Türk sondaj gemisi Abdülhamid Han, 9 Ağustos Salı günü, Cumhurbaşkanı Recep Tayyip Erdoğan’ın katılımıyla düzenlenecek törenle Mersin’den ilk görev yerine doğru yola çıkacak.
38 metre uzunluğunda ve 42 metre genişliğindeki Abdülhamid Han gemisi, Fatih, Kanuni ve Yavuz’un ardından Türkiye’nin dördüncü sondaj gemisi olma niteliğini taşıyor.
Doğu Akdeniz’deki sondaj faaliyetleri nedeniyle 2020 yazında Türkiye ile Yunanistan arasında askeri çatışma tehlikesine kadar tırmanan gerilimin tekrarlanması riski gündemde. Konu Yunanistan’da da yakından izleniyor. Kathimerini gazetesi, “Türk sondaj gemisi için üç olası rota” başlıklı haberinde, Abdülhamid Han sondaj gemisinin ne yöne doğru hareket edeceğine ilişkin Atina’da konuşulan senaryoları mercek altına aldı.
“Ankara gerilimi ne kadar tırmandıracağını belirleyecek”
Haberde, Ankara’nın gemi için belirlenecek güzergahla, “gerilimi ne seviyede tırmandıracağına ilişkin bir seçim yapacağı” belirtildi. Türkiye Petrolleri Anonim Ortaklığının (TPAO) genel faaliyet alanlarının “geniş çaplı keşiflerin yapıldığı yerler” olduğuna işaret eden gazete, en olası rotanın “28’inci meridyeninin doğusu, yaklaşık olarak Rodos’un güneyi, doğu açıkları ile Kıbrıs’ın kuzey ve batı açıklarına kadarki herhangi bir bölge” olabileceği değerlendirmesine yer verdi.
Atina’nın öngörülerine göre, sondaj çalışmalarının Türkiye’nin ya da Kuzey Kıbrıs’ın kıta sahanlığına dahil olan bir bölgede gerçekleştirilmesi en büyük olasılık. Buna göre, Kuzey Kıbrıs yönetimi TPAO’ya ruhsat verdiği takdirde, çalışmaların Kıbrıs adasının kuzeydoğu ucunu oluşturan Karpaz Yarımadası çevresindeki bölgeye yayılabileceği düşünülüyor.

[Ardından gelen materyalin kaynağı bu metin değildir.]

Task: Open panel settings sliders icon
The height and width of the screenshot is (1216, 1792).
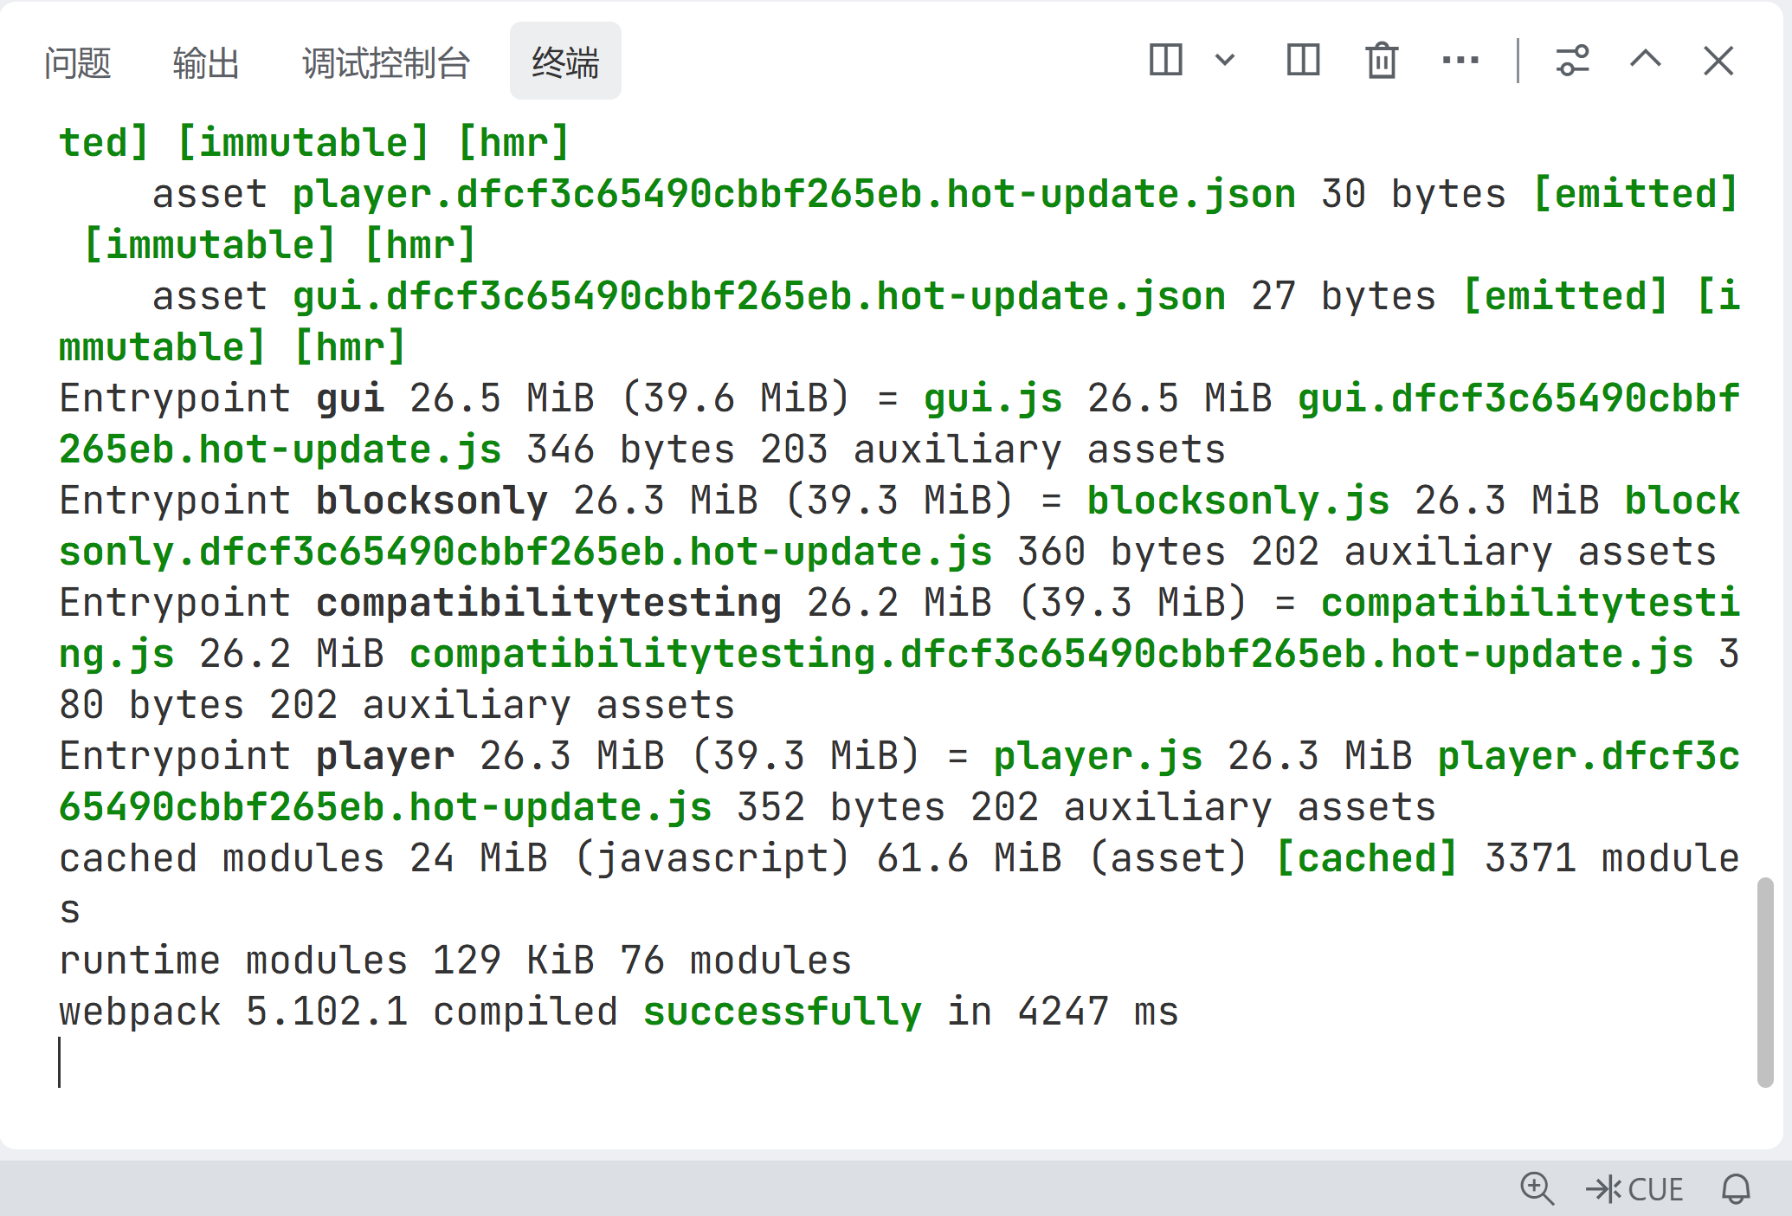Action: point(1572,61)
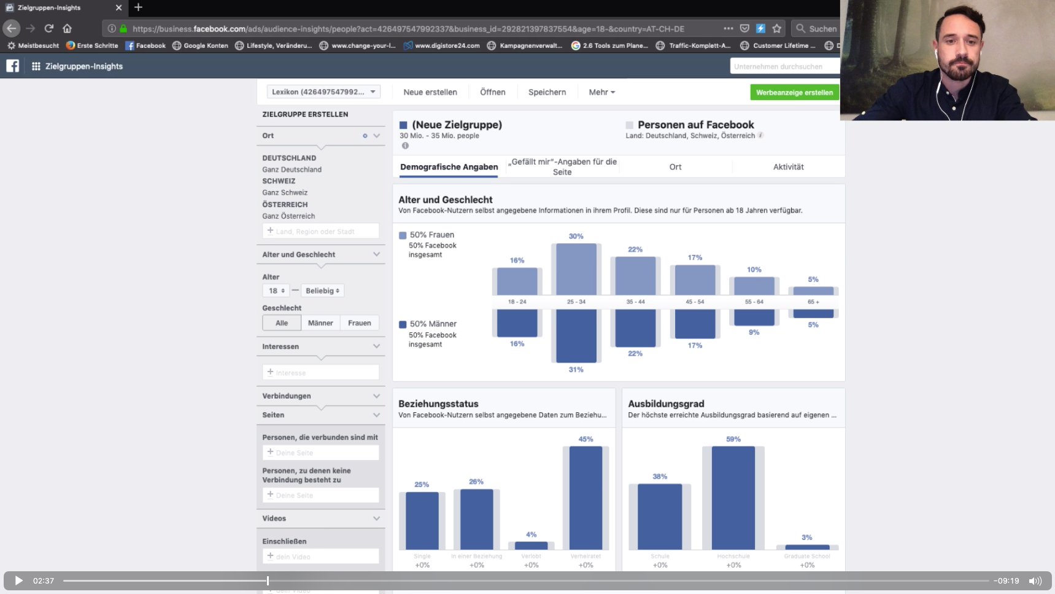Select Männer gender filter

point(320,323)
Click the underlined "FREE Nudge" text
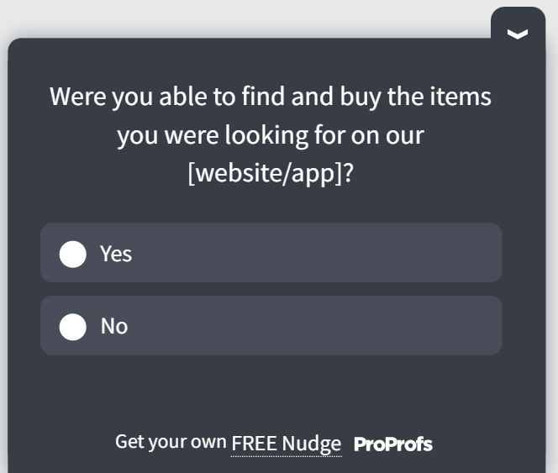Viewport: 558px width, 473px height. click(286, 444)

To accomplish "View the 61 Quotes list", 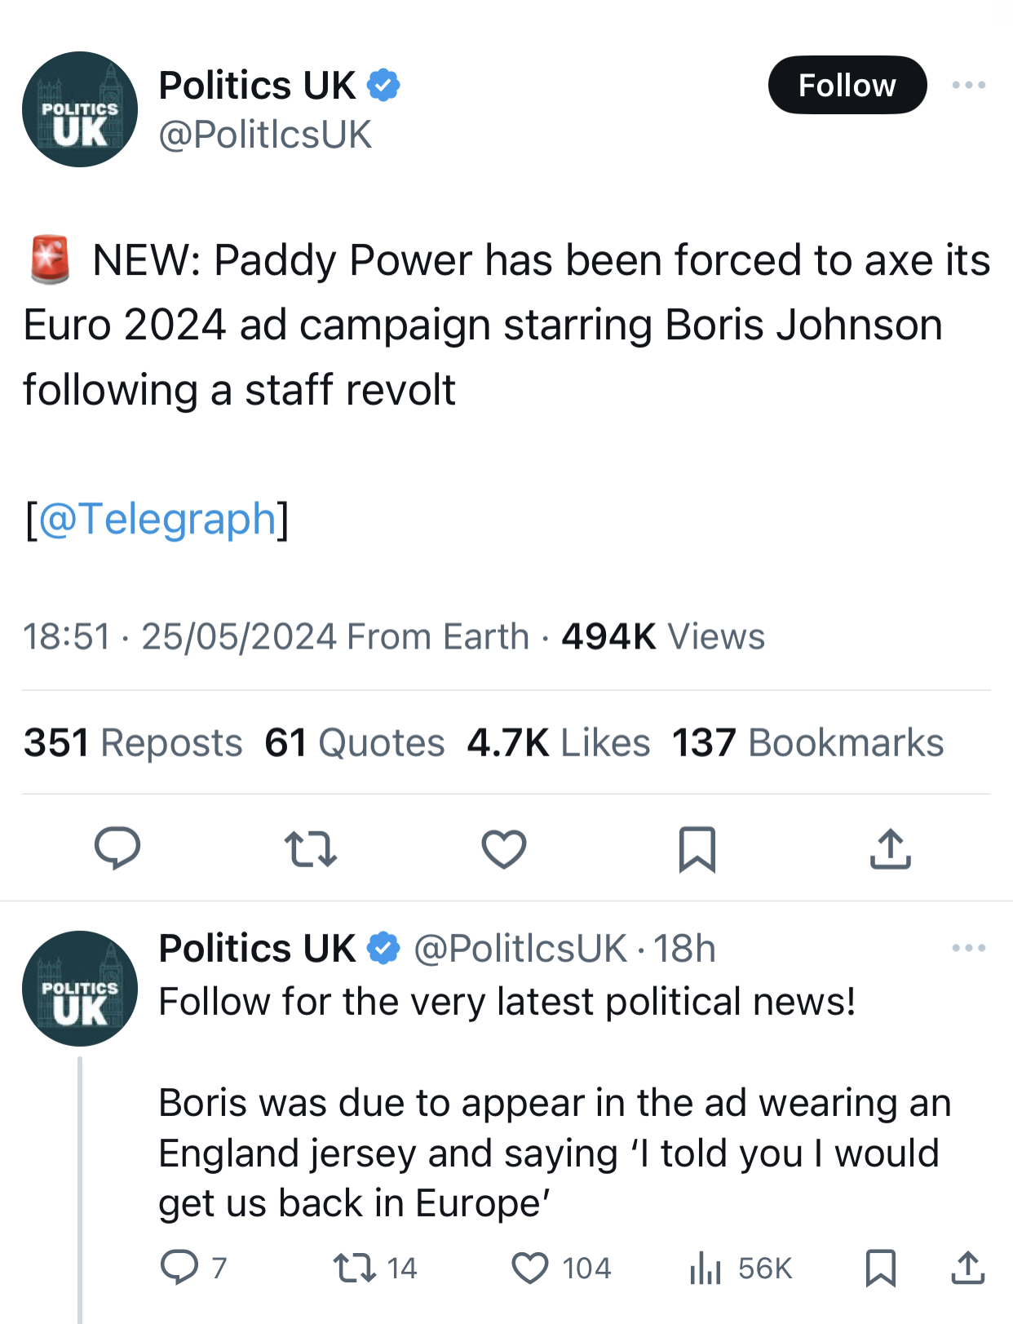I will coord(355,742).
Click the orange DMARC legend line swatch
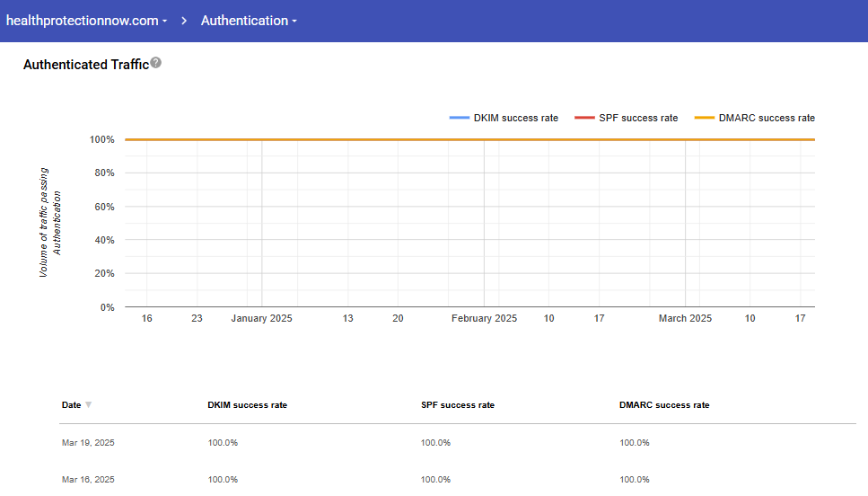This screenshot has height=496, width=868. (705, 118)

Abdülhamid Han gemisinin, faaliyetlerine 28’inci meridyenin doğusunda, Rodos adasının güneyindeki bölgede başlaması ise, Atina’da değerlendirilen olası senaryolar arasında.
Kıbrıs’ın güneybatısı
Atina’nın masasındaki ikinci bir senaryoya göre ise, Ankara’nın sondaj çalışmalarını, adanın güneyini kontrol eden Kıbrıs Cumhuriyeti’nin münhasır ekonomik bölgesi içindeki bir alanda gerçekleştirmesi mümkün.
Bu durumda, Türkiye’nin 6 numaralı parselin kuzey kısmında sondaj çalışması yürütebileceği kaydediliyor. Söz konusu parselin güneyinde, Fransa’nın Total ve İtalya’nın Eni şirketleri, AB üyesi Kıbrıs Cumhuriyeti’nin verdiği yetki kapsamında faaliyet gösteriyor. Ayrıca 4, 5 ve 3 numaralı parseller de olasılıklar arasında sayılıyor.
“28’inci meridyenin batısı gerilimi tırmandırır”
Atina kulislerinde, yeni sondaj gemisinin, 28’inci meridyenin batısında, yani Yunanistan ile Mısır arasındaki sular veya Türkiye ve Libya arasında 2019’da imzalanan Akdeniz’de Deniz Yetki Alanlarının Sınırlandırılması Anlaşması’nda yer alan bölgelerde faaliyet yürütmesi pek olası görülmüyor.
Kathimerini‘nin haberinde, Doğu Akdeniz veya Ege Denizi’nde 28’inci meridyenin batısına geçilmesinin, Atina tarafından Türkiye’nin gerilimi tırmandırması olarak algılanacağı dile getiriliyor.